Lorsque deux ondes se rencontrent, leurs amplitudes s'additionnent point par point — c'est le principe de superposition. Pour une différence de marche Δr = mλ, les crêtes s'alignent et l'intensité quadruple : I = 4I₀. Pour Δr = (m+½)λ, une crête rencontre un creux et l'intensité tombe à zéro. Le résultat général est Aₛᵤₘ = 2A₀ cos(δ/2), d'où une intensité I ∝ cos²(δ/2). Ce principe est exploité dans les casques à réduction de bruit (qui injectent δ = π), les revêtements antireflets optiques (épaisseur de couche mince λ/4) et les antennes radio à réseau phasé.
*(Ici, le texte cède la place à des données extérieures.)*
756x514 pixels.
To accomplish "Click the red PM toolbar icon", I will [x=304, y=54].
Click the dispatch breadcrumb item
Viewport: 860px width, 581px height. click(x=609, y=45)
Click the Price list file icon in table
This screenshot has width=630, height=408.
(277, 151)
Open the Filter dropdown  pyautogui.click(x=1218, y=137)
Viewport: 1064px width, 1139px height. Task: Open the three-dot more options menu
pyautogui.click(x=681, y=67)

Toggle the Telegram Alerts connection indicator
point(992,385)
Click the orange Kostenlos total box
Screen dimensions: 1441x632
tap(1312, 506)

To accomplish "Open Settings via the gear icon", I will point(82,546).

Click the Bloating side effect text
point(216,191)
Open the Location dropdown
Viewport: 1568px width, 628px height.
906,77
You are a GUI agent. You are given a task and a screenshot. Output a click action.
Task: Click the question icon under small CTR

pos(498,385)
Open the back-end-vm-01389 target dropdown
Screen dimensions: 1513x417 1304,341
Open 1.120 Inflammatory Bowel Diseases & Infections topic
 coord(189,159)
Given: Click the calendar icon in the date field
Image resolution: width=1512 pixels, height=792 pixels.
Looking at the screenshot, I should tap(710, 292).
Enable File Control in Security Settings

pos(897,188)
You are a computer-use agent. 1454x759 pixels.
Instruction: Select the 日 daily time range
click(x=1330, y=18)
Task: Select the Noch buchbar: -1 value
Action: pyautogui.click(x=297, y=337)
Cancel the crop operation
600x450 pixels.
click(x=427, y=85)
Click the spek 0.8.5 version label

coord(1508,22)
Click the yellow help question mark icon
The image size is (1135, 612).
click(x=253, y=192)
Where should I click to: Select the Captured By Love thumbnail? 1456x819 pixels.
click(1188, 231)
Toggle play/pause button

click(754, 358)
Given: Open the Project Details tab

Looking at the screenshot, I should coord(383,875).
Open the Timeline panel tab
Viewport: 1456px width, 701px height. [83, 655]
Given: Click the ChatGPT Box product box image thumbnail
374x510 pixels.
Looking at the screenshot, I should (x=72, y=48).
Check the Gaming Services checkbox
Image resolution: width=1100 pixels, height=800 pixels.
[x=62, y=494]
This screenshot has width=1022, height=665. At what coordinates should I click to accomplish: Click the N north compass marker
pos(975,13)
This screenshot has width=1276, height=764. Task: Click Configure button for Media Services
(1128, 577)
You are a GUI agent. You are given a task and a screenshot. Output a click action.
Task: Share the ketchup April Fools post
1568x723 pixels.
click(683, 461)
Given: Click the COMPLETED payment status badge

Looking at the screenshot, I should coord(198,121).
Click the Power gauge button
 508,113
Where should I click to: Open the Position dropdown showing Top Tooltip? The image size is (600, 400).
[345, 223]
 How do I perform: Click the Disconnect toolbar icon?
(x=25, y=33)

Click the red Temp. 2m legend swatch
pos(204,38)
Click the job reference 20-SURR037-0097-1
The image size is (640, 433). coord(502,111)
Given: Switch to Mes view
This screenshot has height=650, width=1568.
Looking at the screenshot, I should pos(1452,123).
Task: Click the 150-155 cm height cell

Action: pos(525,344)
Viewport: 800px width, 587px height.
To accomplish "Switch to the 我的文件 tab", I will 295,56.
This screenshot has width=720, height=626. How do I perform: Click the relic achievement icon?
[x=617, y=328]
Ce que signifient les bandes claires et sombres 🖖

Deux sources émettent des ondes qui se superposent. Choisissez un point quelconque : en général une onde a parcouru un peu plus de chemin que l'autre, et cette différence de marche décide de tout. Quand elle vaut un nombre entier de longueurs d'onde, les crêtes coïncident et une frange brillante apparaît ; si elle s'écarte d'une demi-longueur d'onde, une crête rencontre un creux et le point reste sombre. Augmentez l'écart d et l'outil resserre davantage de franges, selon sin θ = nλ/d.

Un seul électron interfère avec lui-même 🖖

On pourrait croire que l'interférence exige une foule d'ondes se croisant en même temps — c'est faux. Envoyez les électrons un par un à travers une double fente, de sorte qu'un seul se trouve à la fois dans l'appareil, et chacun arrive comme un point isolé, en apparence au hasard. Laissez s'en accumuler des milliers et le même motif de franges surgit. Chaque particule explore d'une certaine manière les deux chemins et interfère avec elle-même — une expérience élue « la plus belle de la physique » par les lecteurs.

Problème entièrement résolu

  1. Deux sources espacées de 2 unités avec une longueur d'onde de 0,5 5 étapes

    Deux sources distantes de 2 unités, longueur d'onde 0,5. Déterminer les directions des franges brillantes et sombres du second ordre, puis compter le nombre total de franges brillantes.

    S₂ S₁ d θ = 30° θ Δr = 2λ
    1. Tout découle d'un fait géométrique : sous un angle θ, la distance supplémentaire que l'onde de la source éloignée doit parcourir est d sin θ. Qu'elle arrive en phase ou en opposition de phase constitue l'ensemble du sujet.

    2. Lorsque la différence de marche vaut un nombre entier de longueurs d’onde, les crêtes coïncident. L’ordre 2 exige une unité entière de différence de marche, obtenue ici pour un sinus égal à un demi.

    3. Avec un décalage d'une demi-longueur d'onde, les crêtes rencontrent les creux. Le 2,5 n'est pas une faute de frappe — la frange sombre n se situe entre la frange brillante n et la frange brillante n+1.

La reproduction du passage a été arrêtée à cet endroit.